Attorney: Bloomberg*fn4 Sager*fn5 Marino*fn6 Duelks*fn7 Hourly
Rate: $345 500 330 245
Hours: 3.1 4.9 15.7 6.7
Sub-Total: $1,069.50 $2,450.00 $5,181.00 $1,641.50
Hourly Rate: $349 530 365
Hours: 2.8 24.9 33.8
Sub-Total $977.20 $13,197.00 $12,33.00
Hourly Rate: $355
Hours: 2.9 Sub-Total: $1,029.50
Total: $3,076.20 $15,647.00 $17,518.00 $1,641.50
GRAND TOTAL: $37,882.70
Defendants also seek reimbursement of $1,926.34 for the costs incurred deposing Owens on February 18, 2010, and $732.49 for the costs incurred for the second deposition of Owens on August 4, 2010, for total costs of $2,658.83. As such, Defendants seek a total award of $40,541.53 in attorney's fees and costs in connection with the sanctions motions, and the Owens deposition and redeposition.

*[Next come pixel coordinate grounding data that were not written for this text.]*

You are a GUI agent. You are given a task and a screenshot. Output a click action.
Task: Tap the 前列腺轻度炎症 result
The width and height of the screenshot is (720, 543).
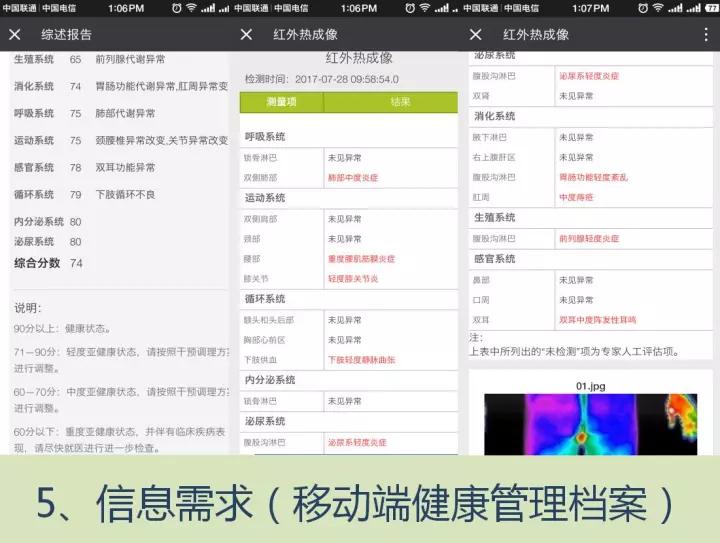click(589, 239)
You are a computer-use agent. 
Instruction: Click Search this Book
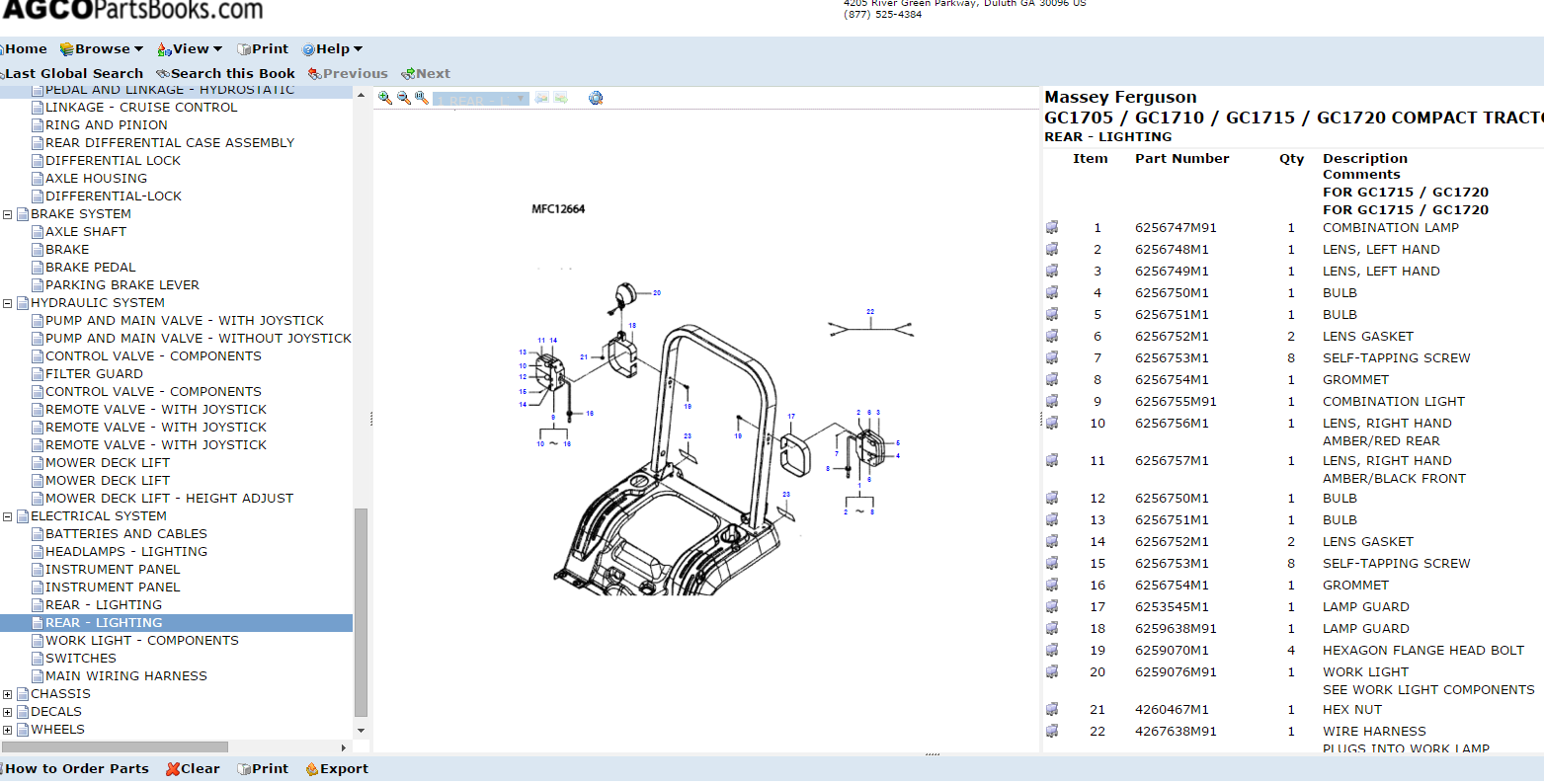click(225, 74)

Plaintiff challenges the attorney's fees and costs awarded on several grounds, including (1) the hourly attorney rate used to calculate the fees to be awarded should be the prevailing rate in the Buffalo, New York area, rather than in New Jersey, where Defendants' firm Day Pitney LLP is located ("Day Pitney"), Plaintiff's Memorandum at 1-3; (2) Defendants have failed to establish the reasonableness of any of the hourly rates for any of their attorneys, id. at 3-6; (3) the documentation Defendants submitted in support of the sanctions award is too vague to permit the court to determine whether such fees are justified, id. at 7-16; (4) Defendants' documentation establishes unnecessary duplication of efforts by multiple attorneys, id. at 16-18; and (5) Defendants' request, made in a footnote,*fn8 for attorney's fees incurred in connection with preparing the fee application should be denied, id. at 18-19. Preliminarily, Plaintiff's arguments proffered in opposition to Defendants' fee application fail to perceive any distinction between attorney's fees awarded pursuant to a fee-shifting statute, and attorney's fees awarded as a sanction.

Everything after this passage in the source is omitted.